Phil Stott of the Socialist Party Scotland presented the SNP’s debacle as arising from a UK state attack on the supposedly “left” perspective of independence. “The SNP is certainly not a left party, let alone a workers’ party. However, its support for the break-up of the UK has put it on collision course with the overwhelming majority of the ruling capitalist class who have welcomed the current SNP debacle.

“Despite our trenchant and consistent opposition to the SNP leadership’s anti-working class policies and bureaucratic methods, we oppose the capitalist state intervening in this way.”

No doubt there is immense schadenfreude in Tory, Labour and UK state circles over the SNP’s travails. But if the SNP has indeed been undone by a police operation, it is one set in motion by Scottish nationalists!

The SNP crisis takes the form of a faction fight between rival, well-connected wings of the Scottish bourgeoisie and upper middle class, none with any qualms about using the state apparatus against their opponents. It is only three years since former SNP leader and First Minister Alex Salmond was acquitted of #MeToo-inspired sex charges instigated by Sturgeon’s close advisers, aided by powerful figures in the Scottish civil service and legal apparatus.

Today, writing in the Scotsman, former Justice Minister Kenny MacAskill, deputy leader of Salmond’s Alba Party and still a Westminster MP, crowed of Sturgeon’s fate, “Many knew and only the timing was unknown.

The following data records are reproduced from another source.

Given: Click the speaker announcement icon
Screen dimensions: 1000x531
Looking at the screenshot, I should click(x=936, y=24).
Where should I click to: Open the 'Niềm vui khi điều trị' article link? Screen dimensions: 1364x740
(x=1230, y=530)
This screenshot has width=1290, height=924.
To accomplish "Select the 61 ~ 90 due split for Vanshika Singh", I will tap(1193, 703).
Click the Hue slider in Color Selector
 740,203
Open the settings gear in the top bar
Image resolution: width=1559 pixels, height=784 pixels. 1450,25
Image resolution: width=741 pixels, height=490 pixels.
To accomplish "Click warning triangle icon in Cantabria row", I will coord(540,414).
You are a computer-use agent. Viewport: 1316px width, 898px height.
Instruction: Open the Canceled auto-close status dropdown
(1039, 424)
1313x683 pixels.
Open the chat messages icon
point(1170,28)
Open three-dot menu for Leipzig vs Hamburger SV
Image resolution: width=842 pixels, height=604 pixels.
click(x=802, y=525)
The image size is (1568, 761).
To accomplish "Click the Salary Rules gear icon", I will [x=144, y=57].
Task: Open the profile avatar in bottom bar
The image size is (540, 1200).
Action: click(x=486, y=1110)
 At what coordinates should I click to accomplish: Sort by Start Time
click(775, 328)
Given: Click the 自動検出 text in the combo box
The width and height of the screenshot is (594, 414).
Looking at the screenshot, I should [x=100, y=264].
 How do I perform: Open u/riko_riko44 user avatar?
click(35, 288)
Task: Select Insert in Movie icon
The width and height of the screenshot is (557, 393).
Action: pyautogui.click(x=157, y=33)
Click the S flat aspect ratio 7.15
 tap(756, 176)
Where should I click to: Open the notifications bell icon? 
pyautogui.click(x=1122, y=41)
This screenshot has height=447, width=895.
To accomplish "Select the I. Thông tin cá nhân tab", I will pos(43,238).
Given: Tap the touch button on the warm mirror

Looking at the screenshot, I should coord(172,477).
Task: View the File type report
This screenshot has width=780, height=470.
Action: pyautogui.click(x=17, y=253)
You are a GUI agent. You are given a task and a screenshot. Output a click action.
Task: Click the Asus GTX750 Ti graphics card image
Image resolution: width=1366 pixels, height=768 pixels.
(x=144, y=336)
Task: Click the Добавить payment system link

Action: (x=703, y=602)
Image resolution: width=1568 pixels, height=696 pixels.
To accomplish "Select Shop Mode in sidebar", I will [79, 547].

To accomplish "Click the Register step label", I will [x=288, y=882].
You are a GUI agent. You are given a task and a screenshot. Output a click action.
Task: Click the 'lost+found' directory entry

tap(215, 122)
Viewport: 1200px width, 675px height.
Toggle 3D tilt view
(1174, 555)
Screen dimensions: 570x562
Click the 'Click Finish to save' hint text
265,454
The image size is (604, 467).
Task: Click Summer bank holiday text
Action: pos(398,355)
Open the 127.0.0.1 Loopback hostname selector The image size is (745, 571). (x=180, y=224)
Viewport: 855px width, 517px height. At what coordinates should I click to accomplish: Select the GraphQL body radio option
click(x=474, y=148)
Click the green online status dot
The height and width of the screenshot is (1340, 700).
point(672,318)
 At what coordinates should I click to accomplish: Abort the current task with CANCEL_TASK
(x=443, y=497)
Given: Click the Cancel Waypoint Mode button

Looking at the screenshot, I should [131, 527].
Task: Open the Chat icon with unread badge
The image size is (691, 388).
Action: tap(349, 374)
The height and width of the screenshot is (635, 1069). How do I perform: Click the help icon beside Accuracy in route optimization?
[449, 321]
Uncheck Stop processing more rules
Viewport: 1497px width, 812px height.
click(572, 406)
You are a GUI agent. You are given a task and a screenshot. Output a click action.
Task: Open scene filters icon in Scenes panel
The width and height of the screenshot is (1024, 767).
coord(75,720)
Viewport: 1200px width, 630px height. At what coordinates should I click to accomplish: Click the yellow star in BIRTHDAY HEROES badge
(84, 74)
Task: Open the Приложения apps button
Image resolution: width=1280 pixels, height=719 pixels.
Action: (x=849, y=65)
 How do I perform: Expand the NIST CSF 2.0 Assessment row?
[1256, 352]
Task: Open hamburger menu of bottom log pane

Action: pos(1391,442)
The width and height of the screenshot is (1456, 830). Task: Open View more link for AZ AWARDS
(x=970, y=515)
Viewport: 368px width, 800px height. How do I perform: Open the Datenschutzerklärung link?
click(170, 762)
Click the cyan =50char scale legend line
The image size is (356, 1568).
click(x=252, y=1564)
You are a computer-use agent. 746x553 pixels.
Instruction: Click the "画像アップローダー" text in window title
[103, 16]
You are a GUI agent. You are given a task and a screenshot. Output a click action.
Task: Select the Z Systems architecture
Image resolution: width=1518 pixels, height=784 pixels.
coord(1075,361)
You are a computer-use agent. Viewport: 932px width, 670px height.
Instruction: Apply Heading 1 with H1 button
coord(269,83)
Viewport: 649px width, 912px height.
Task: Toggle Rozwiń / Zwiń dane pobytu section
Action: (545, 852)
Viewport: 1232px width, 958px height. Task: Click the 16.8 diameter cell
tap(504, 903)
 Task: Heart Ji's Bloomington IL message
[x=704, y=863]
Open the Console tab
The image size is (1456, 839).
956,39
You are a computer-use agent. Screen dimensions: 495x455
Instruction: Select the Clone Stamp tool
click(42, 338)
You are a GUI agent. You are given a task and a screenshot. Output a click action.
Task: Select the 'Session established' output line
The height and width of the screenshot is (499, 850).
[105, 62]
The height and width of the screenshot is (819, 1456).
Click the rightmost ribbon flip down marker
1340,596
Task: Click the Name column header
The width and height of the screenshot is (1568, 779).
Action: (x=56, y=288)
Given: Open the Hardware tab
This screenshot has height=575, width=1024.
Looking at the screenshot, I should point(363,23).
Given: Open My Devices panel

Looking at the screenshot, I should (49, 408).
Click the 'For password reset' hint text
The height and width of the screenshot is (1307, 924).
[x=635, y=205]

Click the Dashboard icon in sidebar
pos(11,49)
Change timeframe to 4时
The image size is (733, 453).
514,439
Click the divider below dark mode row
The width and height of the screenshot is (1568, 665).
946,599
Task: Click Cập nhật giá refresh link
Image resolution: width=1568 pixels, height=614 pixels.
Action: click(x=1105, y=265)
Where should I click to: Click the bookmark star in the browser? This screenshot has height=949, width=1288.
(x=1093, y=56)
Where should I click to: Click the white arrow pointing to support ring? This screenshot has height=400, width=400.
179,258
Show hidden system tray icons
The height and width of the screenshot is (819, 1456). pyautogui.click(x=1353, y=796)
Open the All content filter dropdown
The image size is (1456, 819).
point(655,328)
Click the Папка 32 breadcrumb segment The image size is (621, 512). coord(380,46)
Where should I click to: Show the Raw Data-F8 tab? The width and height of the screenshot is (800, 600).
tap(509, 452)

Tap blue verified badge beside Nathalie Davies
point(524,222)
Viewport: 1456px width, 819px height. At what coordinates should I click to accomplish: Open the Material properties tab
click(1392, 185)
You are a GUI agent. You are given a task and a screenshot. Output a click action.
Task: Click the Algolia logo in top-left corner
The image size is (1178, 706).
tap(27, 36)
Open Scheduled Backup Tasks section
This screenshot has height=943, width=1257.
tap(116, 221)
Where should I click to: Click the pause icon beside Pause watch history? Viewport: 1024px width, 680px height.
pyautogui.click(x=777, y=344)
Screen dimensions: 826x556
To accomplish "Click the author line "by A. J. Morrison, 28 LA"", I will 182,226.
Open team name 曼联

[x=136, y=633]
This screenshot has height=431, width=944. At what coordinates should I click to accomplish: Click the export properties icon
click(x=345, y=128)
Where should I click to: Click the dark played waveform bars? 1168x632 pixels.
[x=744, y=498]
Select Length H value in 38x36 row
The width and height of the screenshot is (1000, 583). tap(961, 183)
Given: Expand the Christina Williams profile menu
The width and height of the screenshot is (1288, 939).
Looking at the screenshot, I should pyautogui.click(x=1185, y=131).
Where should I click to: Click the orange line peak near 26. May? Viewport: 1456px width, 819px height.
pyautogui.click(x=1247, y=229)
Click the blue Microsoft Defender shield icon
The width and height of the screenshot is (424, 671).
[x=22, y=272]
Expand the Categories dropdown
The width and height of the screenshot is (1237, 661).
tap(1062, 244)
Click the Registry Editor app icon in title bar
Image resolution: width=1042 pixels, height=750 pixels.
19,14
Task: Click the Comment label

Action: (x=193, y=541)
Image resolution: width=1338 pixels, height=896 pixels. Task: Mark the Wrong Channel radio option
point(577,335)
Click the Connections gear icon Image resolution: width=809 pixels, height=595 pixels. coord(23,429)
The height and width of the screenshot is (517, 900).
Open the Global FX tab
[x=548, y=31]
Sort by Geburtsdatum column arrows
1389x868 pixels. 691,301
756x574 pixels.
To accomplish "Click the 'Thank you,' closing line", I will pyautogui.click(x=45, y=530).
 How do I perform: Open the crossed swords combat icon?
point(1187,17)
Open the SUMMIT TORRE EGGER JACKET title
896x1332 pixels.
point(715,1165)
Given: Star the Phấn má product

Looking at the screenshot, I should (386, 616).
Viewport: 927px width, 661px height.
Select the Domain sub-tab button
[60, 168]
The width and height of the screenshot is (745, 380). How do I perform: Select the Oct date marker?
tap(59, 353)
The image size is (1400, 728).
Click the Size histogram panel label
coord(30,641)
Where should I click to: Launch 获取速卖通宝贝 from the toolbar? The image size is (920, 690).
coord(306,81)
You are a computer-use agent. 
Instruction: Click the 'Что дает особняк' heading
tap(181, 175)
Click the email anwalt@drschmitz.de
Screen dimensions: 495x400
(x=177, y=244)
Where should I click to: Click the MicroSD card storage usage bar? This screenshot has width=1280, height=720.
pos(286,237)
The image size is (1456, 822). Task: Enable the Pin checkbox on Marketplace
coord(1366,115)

Irrespective of what happens with Peter Murrell, her reputation will not survive and rightly so.”

The attempt by the pseudo-left groups to portray the SNP’s crisis as a product of its insufficient commitment to national separatism is a grotesque political distortion. The SNP’s funding crisis is rooted in a membership decline flowing from the fact that in national and local government, it has imposed brutal cuts on every area of social spending, while also supporting NATO’s war with Russia.

The eruption of a wave of class struggle in Scotland and throughout the UK has fundamentally undermined the attempt by the SNP and its apologists to advance separatism as a left alternative to the austerity and war agenda of the Tories and Labour in Westminster. The SNP has been exposed as just another pro-business party and the prospect of an “independent” Scotland as a reformist paradise for workers revealed as a chimera.

Contrary to the nationalist and pseudo-left claims, in the 21st century there is no basis for a tiny Scottish state to offer anything other than social misery, intense exploitation, and authoritarianism, achieved by means of the division and weakening of the working class.

The crisis of the SNP is an initial expression of the fact that class questions are again coming to the fore and in the process revealing the real social forces and interests represented by parties and their programs. Workers in Scotland, England and Wales have common interests which can only be advanced by rejecting all forms of nationalism and uniting with workers internationally in the struggle for socialism.